The Patriotic Union of Kurdistan, one of two main Iraqi Kurdish groups opposing Saddam, claimed that he was hiding in Tikrit. US officers said special forces and air strikes were “actively engaging” Iraqi forces in Tikrit.
Brig Gen Brooks said that US forces have tried to block the roads from Baghdad to Tikrit to stop the regime’s leaders from fleeing north.
The Kurdish claim follows speculation about whether Saddam survived Monday’s “decapitation” strike, in which four 2,000lb US bombs destroyed a Baghdad restaurant where the Iraqi president and his sons were believed to have been meeting.
Saddam’s fate remained unknown, but his loyalists retained control of the Baghdad area targeted in the US strike intended to kill him.
The British foreign intelligence agency, MI6, reportedly told the CIA that it believed Saddam and his two sons had left the restaurant moments before it was turned into a 60ft crater.

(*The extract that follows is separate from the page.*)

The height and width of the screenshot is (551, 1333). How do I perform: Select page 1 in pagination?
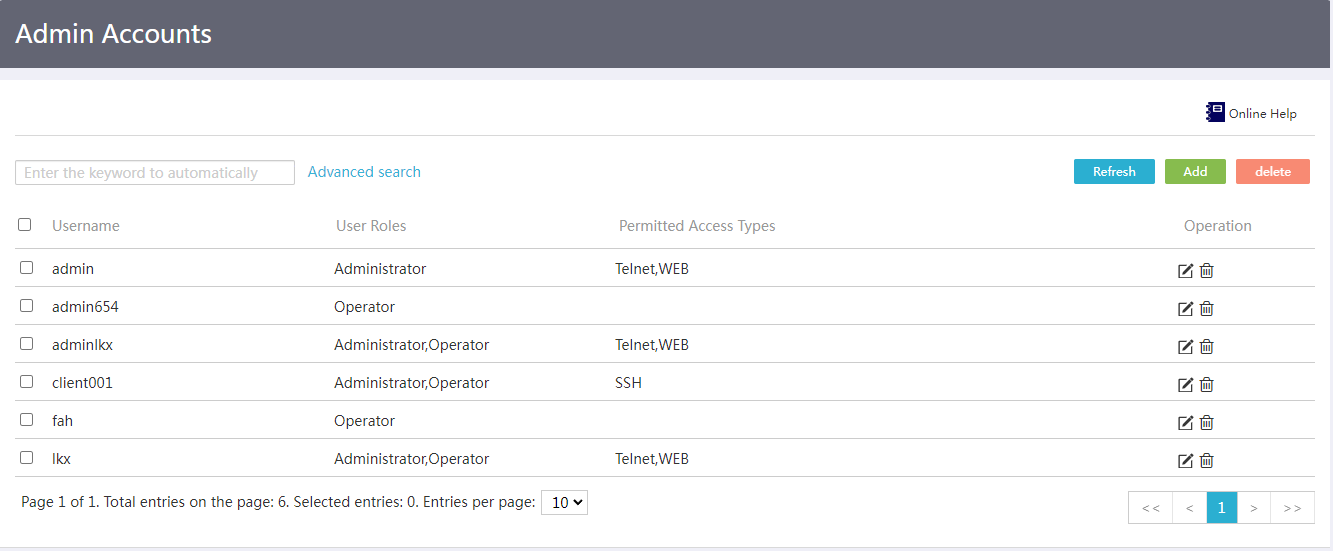coord(1222,508)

The prime minister, Tony Blair, today stressed that it was difficult to know what was left of the Iraqi regime, and precisely who would have the authority to surrender to coalition forces.
“This conflict is not over yet,” Mr Blair told the Commons. “There are still some very difficult things to do. As we speak, there is still intense resistance … amongst those parts of Saddam’s regime that want to cling on to power.”